Üçüncü grup ticari davalar yalnız bir tarafın ticari işletmesini ilgilendirilen havale, vedia ve fikri haklara ilişkin davalardır. Bu davalar TTK’daki yasal düzenleme gereği uyuşmazlığını bir yanı tacir olmasa dahi bir yanının tacir olması halinde ticari dava sayılmıştır.
Bu itibarla eldeki davanın mutlak veya nispi ticari dava olmadığı aşikardır.
6335 Sayılı Türk Ticaret Kanunu ile Türk Ticaret Kanunu’nun Yürürlüğü ve uygulama şekli hakkında kanunda değişiklik yapılmasına dair kanununun ikinci maddesi ile değişik TTK’nun 5(1) maddesi gereğince ticaret mahkemesi ticari nitelikli davalara ve çekişmesiz yargı işlerine bakmakla görevlendirilmiş olup, buna göre Asliye Ticaret Mahkemesi ile diğer hukuk mahkemeleri arasındaki hukuki ilişki görev ilişkisidir.

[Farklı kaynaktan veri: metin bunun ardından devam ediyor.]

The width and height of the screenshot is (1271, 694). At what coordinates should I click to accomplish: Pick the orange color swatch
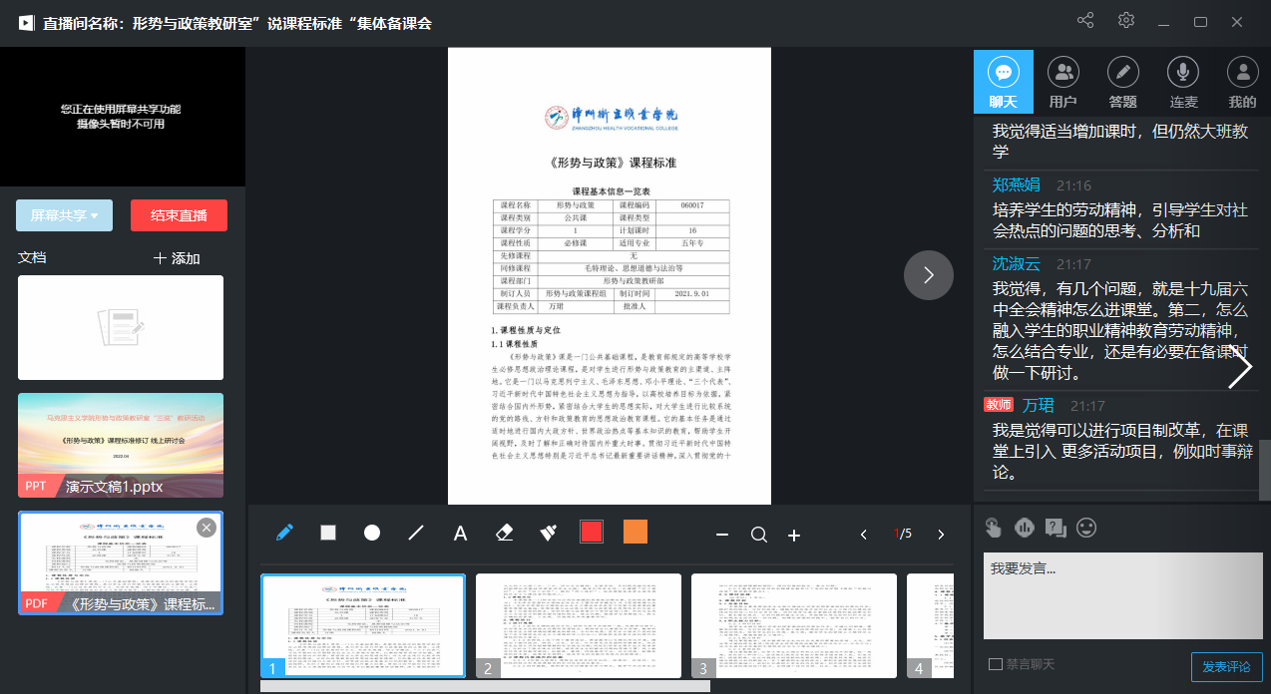pos(635,532)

Tüm dosya kapsamından, eldeki davanın bayilik sözleşmesi ilişkisine dayandığı, bu sözleşme türünün Türk Borçlar Kanununda düzenlemiş olduğu, davalının tacir veya esnaf olmadığı, dolayısıyla eldeki davanın mutlak ya da ticari bir mahiyetinin bulunmadığı anlaşılmakla davanın Asliye Ticaret Mahkemesinde görülmesinin mümkün olmadığı, uyuşmazlığın asliye hukuk mahkemesinde çözülmesi gerektiği ve mahkememizin görevsiz olup görevli mahkemenin asliye hukuk mahkemesi olması nedeniyle görevsizlik kararı verilmesinin zorunlu olduğu, görevin dava şartlarından olup HMK nun 115(1) maddesi uyarınca davanın her aşamasında resen gözetilmesi gerektiği dikkate alınarak mahkememizin görevsizliği nedeniyle davanın dava şartı yokluğu yönünden usulden reddine, dosyanın görevli Asliye Hukuk Mahkemesine gönderilmesine karar vermek gerekmiştir.
Mezkur nedenlerle aşağıdaki şekilde hüküm kurulmuştur.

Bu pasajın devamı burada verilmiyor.